El “6 de enero” es una de las señales clave de este proceso. ¿Tratará Bolsonaro de lanzar con sus seguidores una ofensiva sobre el Legislativo o el Poder Judicial, al estilo de la que alentó Trump en esa fecha de 2021? Los analistas señalan una diferencia fundamental: el ex presidente estadunidense no pudo obtener el apoyo del ejército, ni siquiera sus propios guardaespaldas del Servicio Secreto obedecieron sus órdenes de llevarlo a encabezar la violenta marcha, y Trump acabó siguiendo los sucesos sentado frente a la tele.
Brasil, en cambio, tiene otros antecedentes. De 1964 a 1985, padeció una dictadura militar mucho más larga que cualquier en Sudamérica. Bolsonaro ha declarado su admiración por ella, incluido su recurso a la tortura. Y altos oficiales la recuerdan con nostalgia.

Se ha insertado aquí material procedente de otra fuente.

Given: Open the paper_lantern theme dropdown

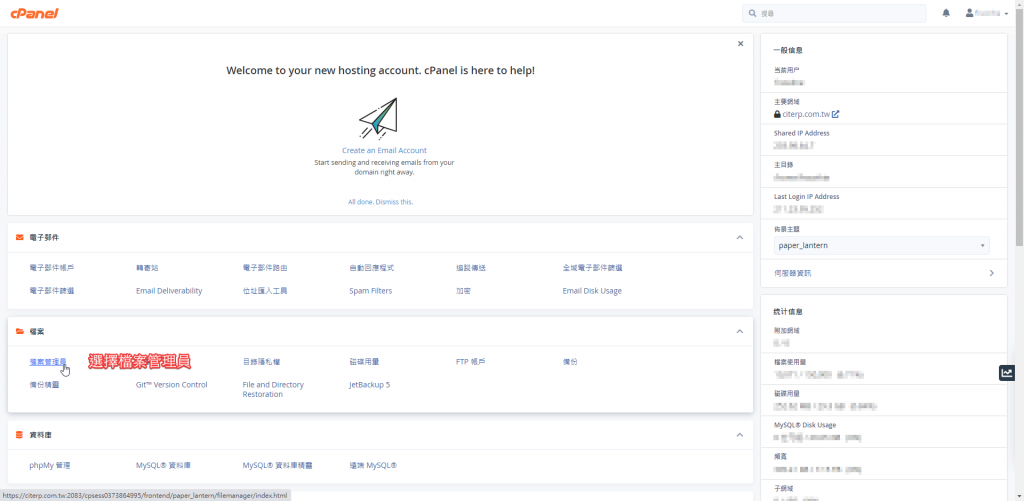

La pregunta es cuál es su peso relativo dentro de las fuerzas armadas.
Analistas estadunidenses señalan, sin embargo, que Washington manda señales de que no desea un conflicto en el segundo mayor país del continente, y que los generales brasileños, muchos de ellos formados en Estados Unidos, reciben advertencias de sus antiguos profesores contra una tentación golpista.
Una derrota en primera vuelta sería contundente y los lulistas esperan que contenga a Bolsonaro, que impida que una campaña de segunda ronda agudice la polarización y le permita al presidente provocar una crisis sucesoria, rechazando el resultado y aferrándose a la silla presidencial. Bolsonaro ha dicho que “sólo tengo tres alternativas: que me arresten, que me maten o salir victorioso”.
Pero aún si finalmente acepta admitir la derrota, el bolsonarismo llegó para quedarse. El chantaje de poner en jaque la democracia y una demostración de su poder podrían asegurar que aunque deje la presidencia, la justicia no se atreva a pedirle cuentas y que se mantenga como una amenaza permanente.
Una amenaza recordada en las calles, un día sí y otro también, por sus seguidores repitiendo el gesto de apuntar contra los rivales políticos, contra los izquierdistas, los gays y las mujeres que se comportan como a ellos no les gustan. Apuntar y a veces, disparar.